Conte con Pirlo e Verratti sfida il fanalino di coda del girone. Spareggio decisivo tra Bulgaria e Norvegia: chi perde è fuori. La Croazia sfida l’Azerbaigian
Sarà un’Italia sperimentale quella che sfiderà stasera a Firenze il fanalino di coda del gruppo H, Malta (ore 20.45, diretta Rai Uno), per inseguire la Croazia prima con due punti in più degli azzurri. Antonio Conte sembra infatti intenzionato a schierare insieme dal 1′ Andrea Pirlo e Marco Verratti, due registi di ruolo. Ma non per il ct: “Il ruolo vero di Marco è quello di interno di centrocampo. Ha giocato nel Pescara davanti alla difesa, ma nasce trequartista: secondo me la soluzione migliore è nella via di mezzo. Abbiamo lavorato tanto in questi due giorni e mezzo dal punto di vista tattico, mi porto un paio di alternative per l’undici titolare. Pirlo è un calciatore che finché avrà questo entusiasmo e questa voglia di essere d’esempio nei confronti degli altri, avrà la possibilità di venire in Nazionale“.
L’obiettivo è ritrovare la vittoria dopo l’1-1 contro la Croazia e la sconfitta per 1-0 contro il Portogallo. Gli azzurri a giugno non hanno convinto dal punto di vista del gioco e, soprattutto, sono crollati nel ranking Fifa, perdendo il ruolo di testa di serie nei sorteggi di qualificazione ai Mondiali 2018. Ora che l’estate è alle spalle, l’Italia ha due partite semplici – sulla carta – da affrontare, entrambe in casa: contro Malta il successo è ovvio per i bookmakers, che quotano l’over 2,5 a 1,40, poi sarà il turno della Bulgaria. Le due partite serviranno per ipotecare il pass per la Francia prima di ottobre, quando ci saranno le sfide con Azerbaigian e Norvegia.
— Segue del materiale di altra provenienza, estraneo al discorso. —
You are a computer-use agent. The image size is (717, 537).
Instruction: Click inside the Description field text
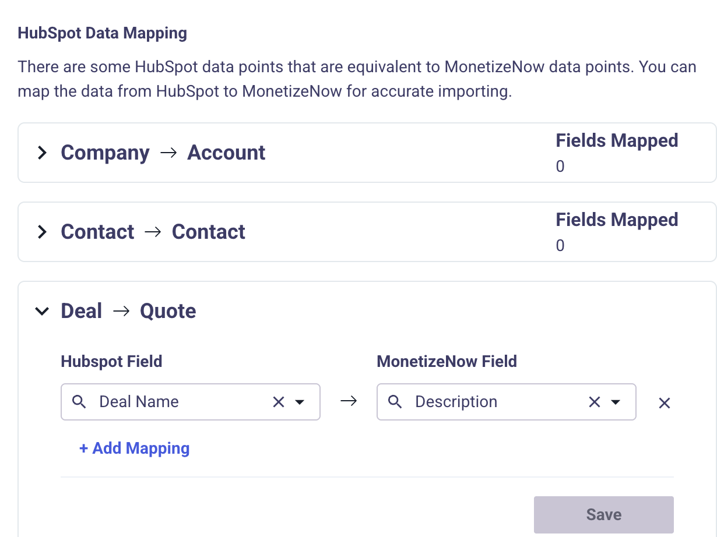456,402
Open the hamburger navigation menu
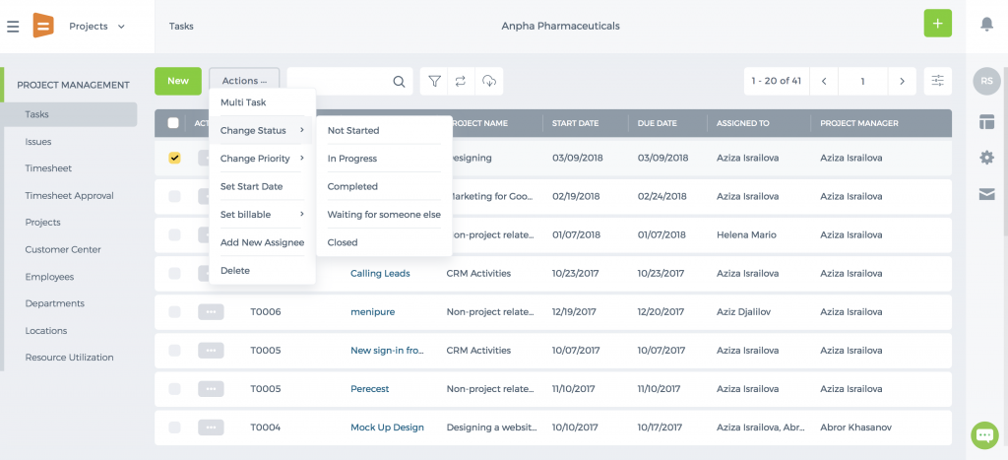Screen dimensions: 1008x460 (13, 27)
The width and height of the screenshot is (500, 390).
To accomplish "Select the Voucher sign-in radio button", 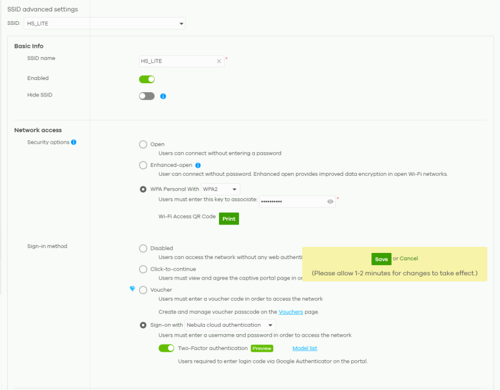I will (x=143, y=290).
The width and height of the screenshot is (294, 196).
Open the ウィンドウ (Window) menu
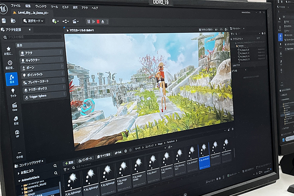(x=41, y=6)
L’andata contro Malta non fu poi così semplice per gli azzurri. Decise un gol dell’esordiente Graziano Pellè in una gara caratterizzata dai pali e da un’espulsione per parte. A distanza di undici mesi, il fanalino di coda del gruppo H fa visita all’Italia per testarne la crescita. Al centro dell’attacco ci sarà proprio il bomber del Southampton, con il laziale Candreva sulla destra e il sampdoriano Eder a sinistra. Nel 4-3-3 azzurro in mediana dovrebbero esserci appunto i due registi e il milanista Bertolacci. Dietro coppia centrale juventina Bonucci-Chiellini, davanti al solito Buffon, Darmian e Pasqual dovrebbero essere le ali difensive. Immobile e Zaza partono dalla panchina, Conte ha spiegato che “fanno parte della Nazionale e mi auguro che in futuro possano trovare lo spazio che non stanno avendo ora. Questa volta c’è stata una convocazione figlia dello scorso anno. Voglio sottoloneare che non ho detto che chi non è titolare non viene più“.
L’obiettivo di Conte è chiaro: “Non è questione di avere o meno pazienza, gioca la Nazionale e si pretende il massimo quindi magari ci si dimentica quanto si è detto negli anni passati. L’Italia deve vincere a prescindere da qualsiasi avversario, anche se sulla carta è più forte. Lavoriamo per questo. La mancanza di risultato è etichettata come fallimento. Diamo il massimo, facciamo qualcosa di buono. Non mettiamo il carro davanti ai buoi. Sono importanti tutte le partite, domani ci sono in palio tre punti importanti per le qualificazioni. Nessuno è ancora certo di andare agli Europei nel nostro girone. Dobbiamo vincere, punto“.
Ecco la probabile formazione dell’Italia:
Buffon; Darmian, Bonucci, Chiellini, Pasqual; Verratti, Pirlo, Bertolacci; Candreva, Pellè, Eder.
Per quanto riguarda le altre partite del girone, c’è la Croazia di Niko Kovac, capolista, di scena questo pomeriggio, alle ore 18, in casa dell’Azerbaigian alla Bakcell Arena di Baku. La selezione croata ha tutti i favori del pronostico (il 2 si gioca a 1,34), ma nell’ultimo periodo gli azeri hanno avuto un sussulto d’orgoglio, ottenendo 4 punti nelle ultime due giornate. Una delle gare più attese è Bulgaria-Norvegia, un vero e proprio spareggio per il terzo posto. L’Italia è interessata a questa gara, in cui chi perderà sarà automaticamente eliminata dagli Europei 2016.